We send out emails to around 10k client and right now the process takes around 45 min or so. The application runs on the server and just sends out the whole batch. I'm wondering if introducing threads and splitting up the list would speed up the process. If so, how many threads are optimal?

EDIT:

actually it is one message that we usually send and we add all the recipients to the bcc. However, it still takes a long time. We send it out through our server on a fiber line.

Was it helpful?

Solution

You must profile your process before making any decisions.

Where is the time spent (creating the messages, retrieving recipients, submitting the messages to SMTP, SMTP sending messages, etc.)?

Do not guess or assume you know where the bottleneck it, especially when considering a parallel approach. You could easily make things worse (or have no impact).

OTHER TIPS

This definitely sounds like something that could be easily re-written to run in parallel and take advantage of multiple cores (or even threads on a single core).

However, that might not result in much improvement. There's a good chance that your limiting factor is bandwidth or throughput from the smtp server, in which case no amount of code changes will help you. Before you do anything else, you need to stop and make sure that your c# code is really where the slowness is.

Depends on your SMTP server and network setup setup, as well as your code. Your bottleneck is probably communication with your SMTP server - is it possible to run the e-mail sending code and the SMTP server on the same computer?

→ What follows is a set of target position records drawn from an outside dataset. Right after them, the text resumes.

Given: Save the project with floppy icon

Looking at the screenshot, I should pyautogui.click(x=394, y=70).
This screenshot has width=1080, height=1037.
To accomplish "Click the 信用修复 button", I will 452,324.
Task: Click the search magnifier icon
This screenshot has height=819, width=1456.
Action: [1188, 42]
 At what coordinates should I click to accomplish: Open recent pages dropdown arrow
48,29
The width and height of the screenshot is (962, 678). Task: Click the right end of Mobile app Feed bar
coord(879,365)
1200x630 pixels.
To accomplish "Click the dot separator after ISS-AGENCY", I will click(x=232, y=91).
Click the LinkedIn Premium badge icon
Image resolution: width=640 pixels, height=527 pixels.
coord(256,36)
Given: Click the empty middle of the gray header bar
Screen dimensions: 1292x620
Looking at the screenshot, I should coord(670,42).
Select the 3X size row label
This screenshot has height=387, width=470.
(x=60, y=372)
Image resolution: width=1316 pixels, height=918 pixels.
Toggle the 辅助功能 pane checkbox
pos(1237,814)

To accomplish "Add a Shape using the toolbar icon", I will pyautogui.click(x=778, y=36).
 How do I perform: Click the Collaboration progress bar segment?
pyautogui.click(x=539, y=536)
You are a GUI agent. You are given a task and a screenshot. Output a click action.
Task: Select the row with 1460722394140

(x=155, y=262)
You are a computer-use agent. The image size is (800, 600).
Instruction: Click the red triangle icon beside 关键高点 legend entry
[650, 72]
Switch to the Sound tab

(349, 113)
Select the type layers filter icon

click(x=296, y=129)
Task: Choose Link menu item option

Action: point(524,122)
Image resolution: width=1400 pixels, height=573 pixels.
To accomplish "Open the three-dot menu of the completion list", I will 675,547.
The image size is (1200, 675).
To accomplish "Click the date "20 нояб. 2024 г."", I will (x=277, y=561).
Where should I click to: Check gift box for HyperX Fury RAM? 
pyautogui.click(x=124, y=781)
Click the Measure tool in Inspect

Profile first and see if you can cut down on the 0.27 sec/email you're currently at.

My first reaction was that you should just split the data and farm it out to N different servers.

Some ideas:

If the message you are sending is the same for all clients, send one message using BCC. SMTP server will probably handle a single message better then 10k messages.

If your company has multple SMTP servers for backup/load balancing, consider splitting up the request across your multiple SMTP servers.

It depends on your smtp server but the server i have used in one of the projects had limitation. For example if you try to send 5 emails in less than 1 sec, it marks it as a spam.

so i have used System.Threading.Thread.Sleep after 2 sent mails.

and dont forget to increase Server.ScriptTimeout because it could take more time than the default value for all the mails.

Implement some your own SMTP server logic. You probably could speed it up to 10-100 times if would send the message simultaneously to several hosts. It looks that now all the bottleneck is in your SMTP server which is not able to send more then 3 email per second. Real limits are much higher. Or you could change your current SMTP sever for better one. Or fine tune existent. Are you sure it is not configured to allow no more than 3 concurrent sends?